Why HKMA’s next chief will face stiffer challenges

Hong Kong’s integration into the Greater Bay Area, fintech regulations and global economic uncertainties are among the major challenges for the new HKMA chief.

The Hong Kong Monetary Authority, the city's de facto central bank, faces a wide array of challenges after a relatively smooth ride under the helm of outgoing chief Norman Chan Tak-lam, who announced its retirement on Thursday.

Having announced his retirement just three days after Beijing unveiled its development blueprint for the Greater Bay Area, the outgoing HKMA chief leaves his successor the task of melding the financial and banking system of Hong Kong more closely with those of nearby cities, including Guangzhou, Shenzhen and Macau.

As a result, HKMA’s core task to maintain the city’s financial stability and integrity is set to become more challenging as Hong Kong becomes more integrated with the Greater Bay Area.

One foreseeable consequence is likely to be a greater influx of renminbi into the Hong Kong banking system, potentially weakening the role of the Hong Kong dollar as the city's official currency.

The monetary authority is already studying proposals to integrate wealth-management platforms within the Greater Bay Area. For instance, the HKMA plans to allow mainlanders to trade overseas financial products in Hong Kong directly with renminbi, instead of with the Hong Kong dollar or other foreign currencies.

In addition, there are constant discussions over whether the Hong Kong central bank should scrap the peg between the city’s currency and the US dollar and tie it to the renminbi instead. Such calls are likely to become stronger as Beijing accelerates the pace of the renminbi's internationalisation, and are, therefore, something that the new HKMA chief will have to deal with.


At the same time, it will also have to come up with suitable regulations for new financial technologies that may be imported into Hong Kong.

In its 2019 Hong Kong Banking Outlook, KPMG said Hong Kong’s banks and financial institutions will have to adopt new fintech solutions during the integration process.

"The opening up of China's financial services sector will have a knock-on effect on financial institutions in Hong Kong,” KPMG said. “This involves the greater integration and sharing of business intelligence, systems, data and key performance indicators between entities to enhance overall synergies within mainland China and globally.”

But there are question marks over whether Hong Kong is ready for such a transformation, particularly when it has yet to come up with a concrete regulatory framework for fintech companies already operating within its own city boundaries.

"It is undeniable that Hong Kong's closeted banking system has lagged behind trends in fintech on the mainland and in Singapore, for instance," one fintech entrepreneur, who asked to remain anonymous, said. "It has been very slow to adopt best practices in regtech on Chan's watch."

"Even its much smaller, sister special-administrative-region Macau has been more proactive and forward-looking,'' the fintech entrepreneur said.


Chan’s successor also faces an immediate uphill struggle to maintain economic stability at a time when Hong Kong is being hit by a double-whammy of slowing Chinese growth and US-driven trade tensions.

Being China’s gateway to international markets, Hong Kong is on the frontline for both.

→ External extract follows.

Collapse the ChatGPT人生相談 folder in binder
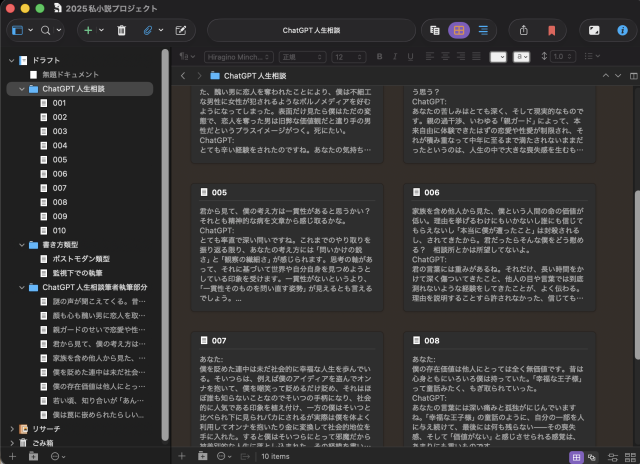This screenshot has height=464, width=640. click(22, 89)
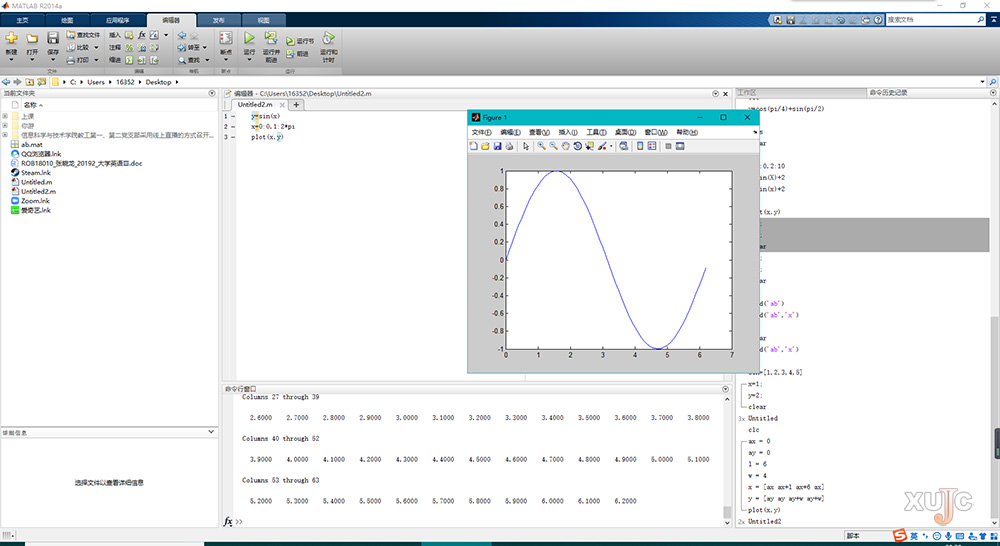The width and height of the screenshot is (1000, 546).
Task: Switch to the 绘图 (Plots) ribbon tab
Action: 66,19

While China’s decelerating economic activity will hurt Hong Kong as a re-export centre for Chinese goods, the trade dispute could also reduce capital inflows into Hong Kong and hurt investor sentiment.

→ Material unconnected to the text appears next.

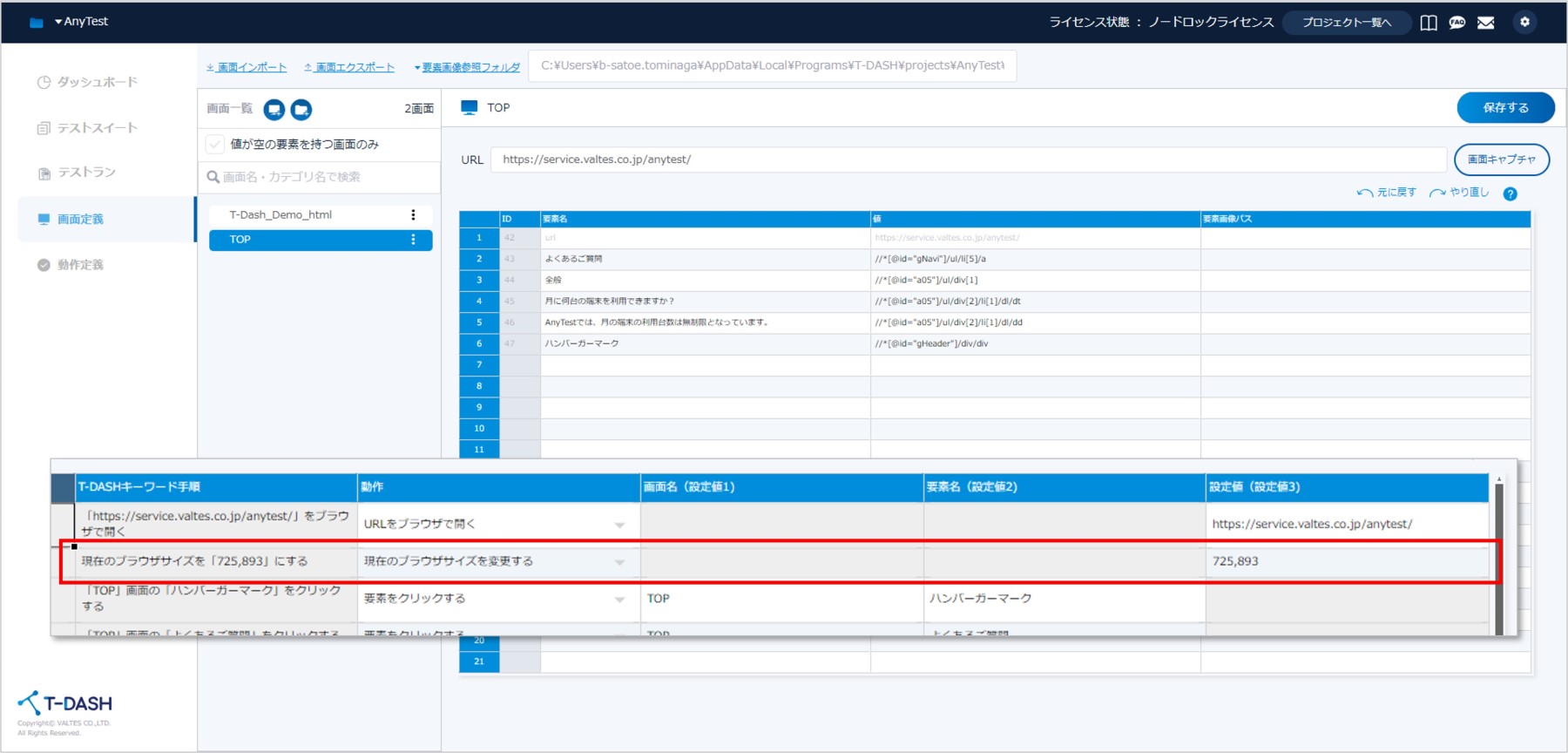Expand the 現在のブラウザサイズを変更する dropdown
1568x753 pixels.
619,562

Indeed, these factors are already hurting the local economy.

Hong Kong’s economic growth for the last quarter of 2018 was less than 1.5% — the weakest since the first quarter of 2016. The data shows the extent of the slowdown after an average growth rate of 3.7% in the previous first three quarters.

The economic downturn, in turn, will likely weigh on Hong Kong’s pricy housing market and increase the risk of mortgage defaults, thereby threatening the stability of the banking system.

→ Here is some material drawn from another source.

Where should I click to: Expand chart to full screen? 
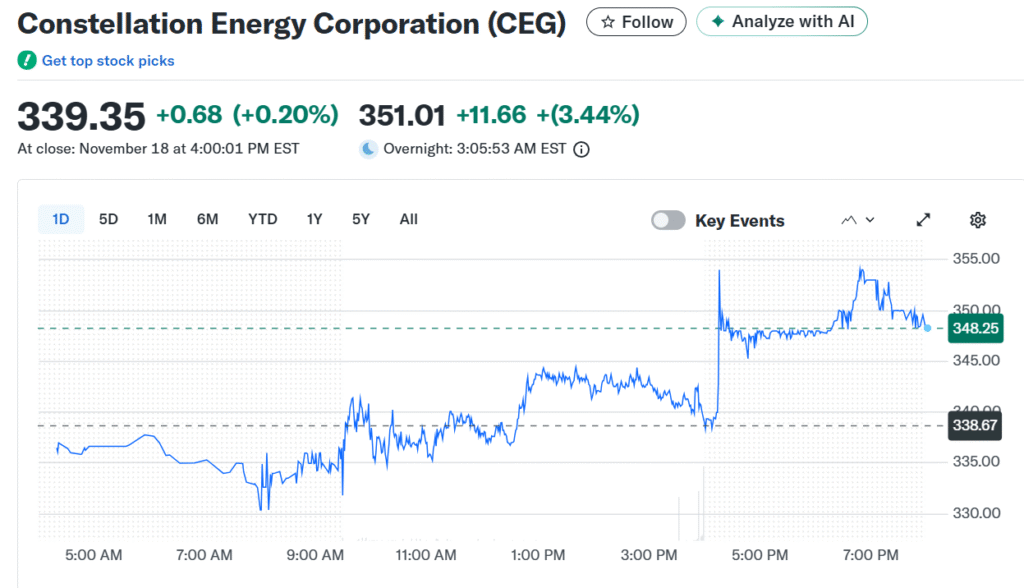[x=924, y=220]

During his tenure, Chan implemented a series of measures that helped to reduce the city's average mortgage-debt-to-property-equity ratio to 51% from 64% in 2009. But the figure is still high by international standards.

Since taking office in 2009, the outgoing HKMA chief largely worked under a favourable macro environment as the world economy recovered from the global financial crisis and asset prices soared on the back of quantitative easing measures.

His successor is likely to have a less supportive backdrop.